OpenMP and cores/threads

My CPU is a Core i3 330M with 2 cores and 4 threads. When I execute the command cat /proc/cpuinfo in my terminal, it is like I have 4 CPUS. When I use the OpenMP function get_omp_num_procs() I also get 4.
Now I have a standard C++ vector class, I mean a fixed-size double array class that does not use expression templates. I have carefully parallelized all the methods of my class and I get the "expected" speedup.
The question is: can I guess the expected speedup in such a simple case? For instance, if I add two vectors without parallelized for-loops I get some time (using the shell time command). Now if I use OpenMP, should I get a time divided by 2 or 4, according to the number of cores/threads? I emphasize that I am only asking for this particular simple problem, where there is no interdependence in the data and everything is linear (vector addition).
Here is some code:
Vector Vector::operator+(const Vector& rhs) const
{
assert(m_size == rhs.m_size);
Vector result(m_size);
#pragma omp parallel for schedule(static)
for (unsigned int i = 0; i < m_size; i++)
result.m_data[i] = m_data[i]+rhs.m_data[i];
return result;
}
I have already read this post: OpenMP thread mapping to physical cores.

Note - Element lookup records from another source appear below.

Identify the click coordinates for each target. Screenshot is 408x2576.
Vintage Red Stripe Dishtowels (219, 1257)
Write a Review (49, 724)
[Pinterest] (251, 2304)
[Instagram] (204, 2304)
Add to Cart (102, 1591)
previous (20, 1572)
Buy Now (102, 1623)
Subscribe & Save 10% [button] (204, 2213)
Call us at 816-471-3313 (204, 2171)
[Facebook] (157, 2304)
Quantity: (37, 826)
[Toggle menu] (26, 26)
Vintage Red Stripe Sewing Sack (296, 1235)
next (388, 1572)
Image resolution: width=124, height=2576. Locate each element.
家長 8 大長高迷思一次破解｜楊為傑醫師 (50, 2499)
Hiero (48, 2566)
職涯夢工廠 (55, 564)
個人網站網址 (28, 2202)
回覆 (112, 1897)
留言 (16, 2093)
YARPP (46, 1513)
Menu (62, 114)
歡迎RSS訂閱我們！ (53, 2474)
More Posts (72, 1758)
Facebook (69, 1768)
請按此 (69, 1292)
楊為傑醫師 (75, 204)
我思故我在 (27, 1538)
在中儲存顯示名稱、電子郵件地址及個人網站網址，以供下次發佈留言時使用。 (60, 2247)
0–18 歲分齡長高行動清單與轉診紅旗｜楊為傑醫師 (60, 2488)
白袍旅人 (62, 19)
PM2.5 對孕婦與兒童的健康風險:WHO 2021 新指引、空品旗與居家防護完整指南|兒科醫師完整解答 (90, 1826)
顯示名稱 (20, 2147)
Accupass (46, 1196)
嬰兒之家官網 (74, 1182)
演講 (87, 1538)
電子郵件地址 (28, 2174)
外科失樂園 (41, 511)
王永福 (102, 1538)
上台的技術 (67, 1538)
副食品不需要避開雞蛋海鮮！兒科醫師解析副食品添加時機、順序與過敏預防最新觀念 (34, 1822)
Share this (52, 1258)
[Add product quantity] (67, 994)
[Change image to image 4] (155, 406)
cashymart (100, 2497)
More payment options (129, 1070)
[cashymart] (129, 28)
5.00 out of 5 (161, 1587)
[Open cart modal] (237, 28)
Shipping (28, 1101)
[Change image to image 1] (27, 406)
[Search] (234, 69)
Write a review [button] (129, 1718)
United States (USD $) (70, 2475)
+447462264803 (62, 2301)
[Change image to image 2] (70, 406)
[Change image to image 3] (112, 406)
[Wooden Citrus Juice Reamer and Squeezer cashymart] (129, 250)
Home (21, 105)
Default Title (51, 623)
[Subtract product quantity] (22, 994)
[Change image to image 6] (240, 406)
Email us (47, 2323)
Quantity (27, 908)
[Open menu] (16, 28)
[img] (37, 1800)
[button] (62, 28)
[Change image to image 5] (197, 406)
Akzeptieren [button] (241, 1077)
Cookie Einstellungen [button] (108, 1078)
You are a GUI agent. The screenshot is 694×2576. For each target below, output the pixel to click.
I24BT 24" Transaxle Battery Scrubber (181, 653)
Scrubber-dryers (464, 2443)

I hope that somebody will tell me more about how OpenMP get the work done in this simple case. I should say that I am a beginner in parallel computing.
Thanks!
EDIT : Now that some code has been added.
In that particular example, there is very little computation and lots of memory access. So the performance will depend heavily on:
The size of the vector.
How you are timing it. (do you have an outer-loop for timing purposes)
Whether the data is already in cache.
For larger vector sizes, you will likely find that the performance is limited by your memory bandwidth. In which case, parallelism is not going to help much. For smaller sizes, the overhead of threading will dominate. If you're getting the "expected" speedup, you're probably somewhere in between where the result is optimal.
I refuse to give hard numbers because in general, "guessing" performance, especially in multi-threaded applications is a lost cause unless you have prior testing knowledge or intimate knowledge of both the program and the system that it's running on.
Just as a simple example taken from my answer here: How to get 100% CPU usage from a C program
On a Core i7 920 # 3.5 GHz (4 cores, 8 threads):
If I run with 4 threads, the result is:
This machine calculated all 78498 prime numbers under 1000000 in 39.3498 seconds
If I run with 4 threads and explicitly (using Task Manager) pin the threads on 4 distinct physical cores, the result is:
This machine calculated all 78498 prime numbers under 1000000 in 30.4429 seconds
So this shows how unpredictable it is for even a very simple and embarrassingly parallel application. Applications involving heavy memory usage and synchronization get a lot uglier...
To add to Mysticals answer. Your problem is purely memory bandwidth bounded. Have a look at the STREAM benchmark. Run it on your computer in single and multi-threaded cases, and look at the Triad results - this is your case (well, almost, since your output vector is at the same time one of your input vectors). Calculate how much data you move around and You will know exactly what performance to expect.
Does multi-threading work for this problem? Yes. It is rare that a single CPU core can saturate the entire memory bandwidth of the system. Modern computers balance the available memory bandwidth with the number of cores available. From my experience you will need around half of the cores to saturate the memory bandwidth with a simple memcopy operation. It might take a few more if you do some calculations on the way.
Note that on NUMA systems you will need to bind the threads to cpu cores and use local memory allocation to get optimal results. This is because on such systems every CPU has its own local memory, to which the access is the fastest. You can still access the entire system memory like on usual SMPs, but this incurs communication cost - CPUs have to explicitly exchange data. Binding threads to CPUs and using local allocation is extremely important. Failing to do this kills the scalability. Check libnuma if you want to do this on Linux.